With enough funds on hand, pay per click (PPC) campaigns can be an excellent way to accelerate the performance and growth of your company, helping to generate increased traffic, amp up conversions and ultimately, significantly add to your bottom line.
You may think that this is only the case if you have enough free capital to spend on your advertising, and without that cash — that you could be left out in the dust.
Of course, the more money you have to invest into certain aspects of your digital marketing strategy, the better. But here’s the thing, you can actually run a very effective PPC campaign on a lower budget, as long as you are running the campaign realistically from a financial perspective in accordance with how your business operates and your marketing goals.
And you can absolutely maximize your results on a lower budget. In this article, we will reveal some of our best tips and tricks for doing just that —— making the most of a lower PPC budget, while still yielding powerful results!
How Do You Choose the Right-Sized Budget for Your PPC Campaign?
Before we get into what those strategies exactly are, let’s discuss a little bit about how to determine what the right budget is for your PPC campaign. After all, everyone always wants to know exactly what their budget should be for their PPC campaigns.
The answer is that there is no one one answer and it is definitely not a one-size-fits-all type of situation.

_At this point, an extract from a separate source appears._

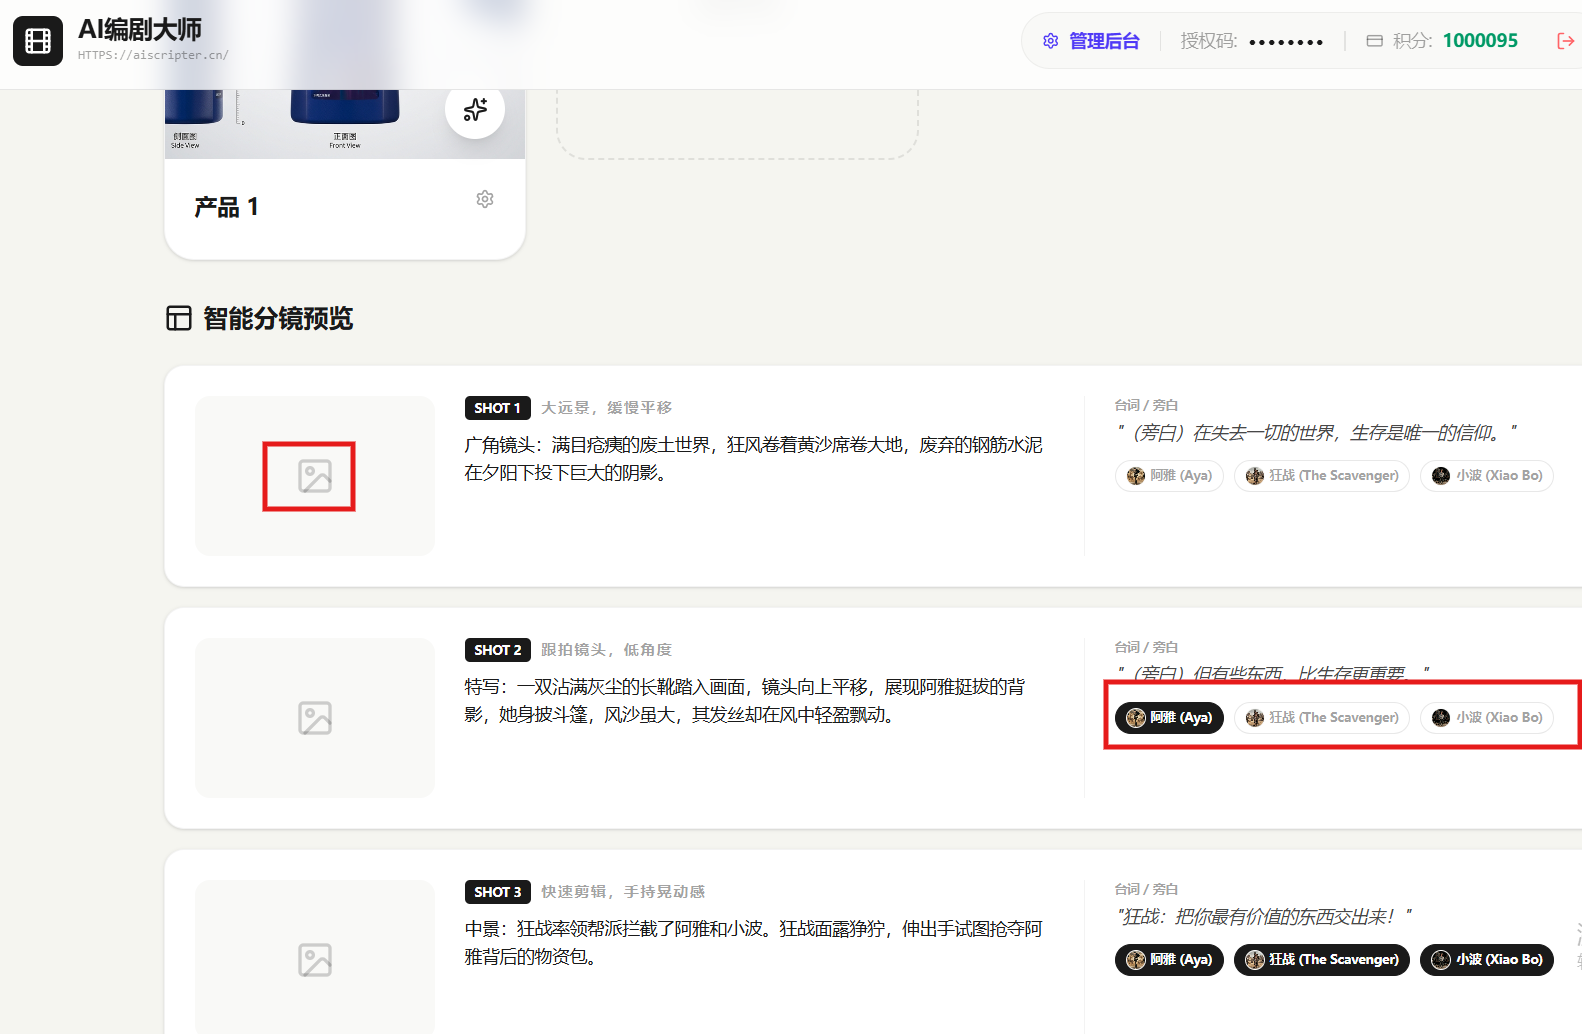The height and width of the screenshot is (1034, 1582).
Task: Click SHOT 1 image placeholder icon
Action: (x=315, y=476)

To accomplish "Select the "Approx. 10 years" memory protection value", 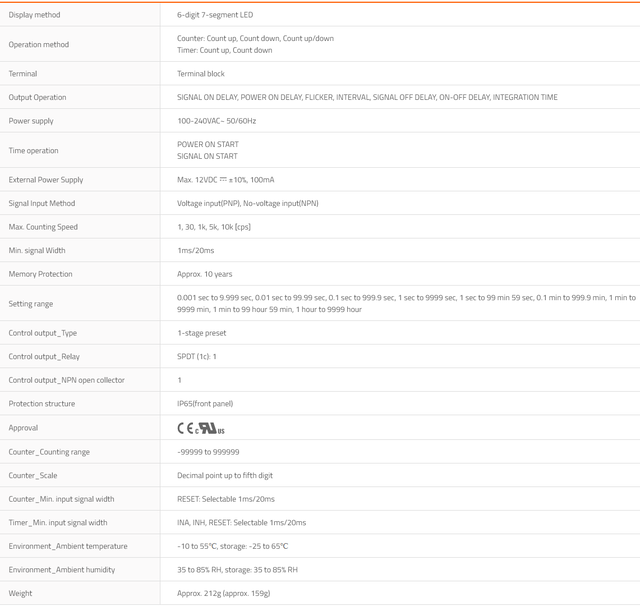I will coord(205,274).
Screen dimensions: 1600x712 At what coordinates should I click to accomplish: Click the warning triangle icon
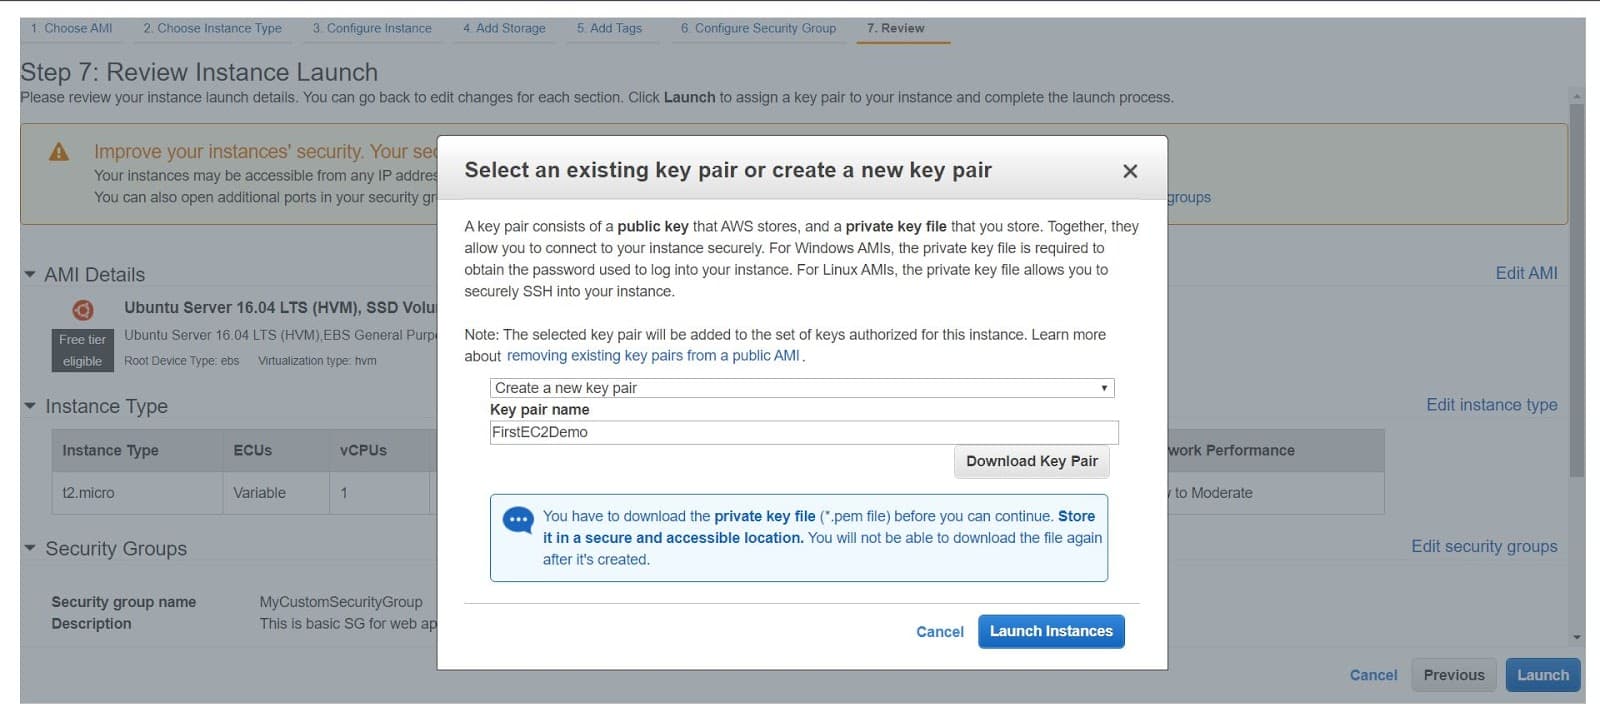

There are just too many factors to consider when it comes to figuring out your budget that makes this a very individualized decision based on the particular needs and goals of your company.
However, identifying the right-sized budget of your PPC campaign for your business is a different story. The idea here is that you want to be working with a budget that is realistic in terms of how your company operates and makes money and the attainable goals you wish to reach with your PPC campaign. Therefore, in trying to determine what size budget you will need, it is important to assess your finances, and have a good understanding of the revenue coming in as well as the expenses coming out to identify how much free capital you really have to put towards your PPC campaign budget.
And then, you have to maintain a realistic perspective as you run the campaign and give your business enough time to make it through a sale cycle to be able to determine the efficacy of your PPC campaign strategy. Companies can dramatically differ in how long their typical sales cycle is. For instance, a company in the consumer sector selling a health and wellness product on various e-commerce marketplaces will likely have a comparatively much shorter sales cycle with a much smaller return on investment than say, a B2B company selling a heavy-duty, complex digital solution in which it takes months to close the deal, but each contract is worth six figures and above. Therefore, you have to stay in the game long enough, and can’t get out just because you don’t see results right away. You may have to stay at it, plugging away for months until your type of business can realistically begin to see results from your efforts in PPC.
Ok, so let’s now take a look at some of our top strategies for maximizing your results from a lower PPC campaign budget.
Strategies for Getting the Most Out of a Lower PPC Budget
Set out to reach realistic goals
When it comes to any facet of digital marketing strategy for your business, it is important to hone in on clear, succinct, and realistic goals that your company expects to achieve through implementing your strategy. So, in terms of your PPC budget, you should plan accordingly beforehand to determine what your goals are for your business, and figure out how much you will need to invest in your PPC strategy to reach those goals, without going over budget or selling your company short.
Strategically distribute your budget to improve your CPA
In order to devise an effective PPC budget and strategy, it is important to reach for a cost-effective CPA (cost-per-action). You, of course, want your cost per action to be lower to help yield a better ROI for your business. To lower your CPA, you need to therefore, increase your conversion rate (CVR) while reducing your cost per click (CPC). In order to do this, you have to be very strategic about how you are prioritizing your budget for PPC. This could mean for example, concentrating your funds on the best performing ads to maximize your results.
Conduct effective keyword research
Keywords are of course integral to many aspects of your digital marketing strategy. It is important to zero in on the best, attainable keywords to reach your audience and generate higher traffic to your site. Your list of keywords should have both popular, more generalized keywords that will widely appeal to your audience, as well as long tail keywords that help you focus on more targeted sub-sections of your audience. After you have selected your keywords, you then have to monitor them to make sure you are allocating your budget for those keywords effectively and adjust as needed to ensure you get the best results from your PPC campaigns.
Increase the relevance of your ads to your audience with more specific targeting
It is important that your ads resonate with your audience, and in order to do so they need to have relevance to that particular section of your audience. You can use geo-targeting to focus your campaign on a specific geographic location your audience is in to encourage stronger conversions in that area. This can help you more strategically and wisely use your PPC budget, enabling you to make the most of your funds by concentrating on one specific area of your audience rather than potentially wasting money, trying to appeal to your audience on a more global level.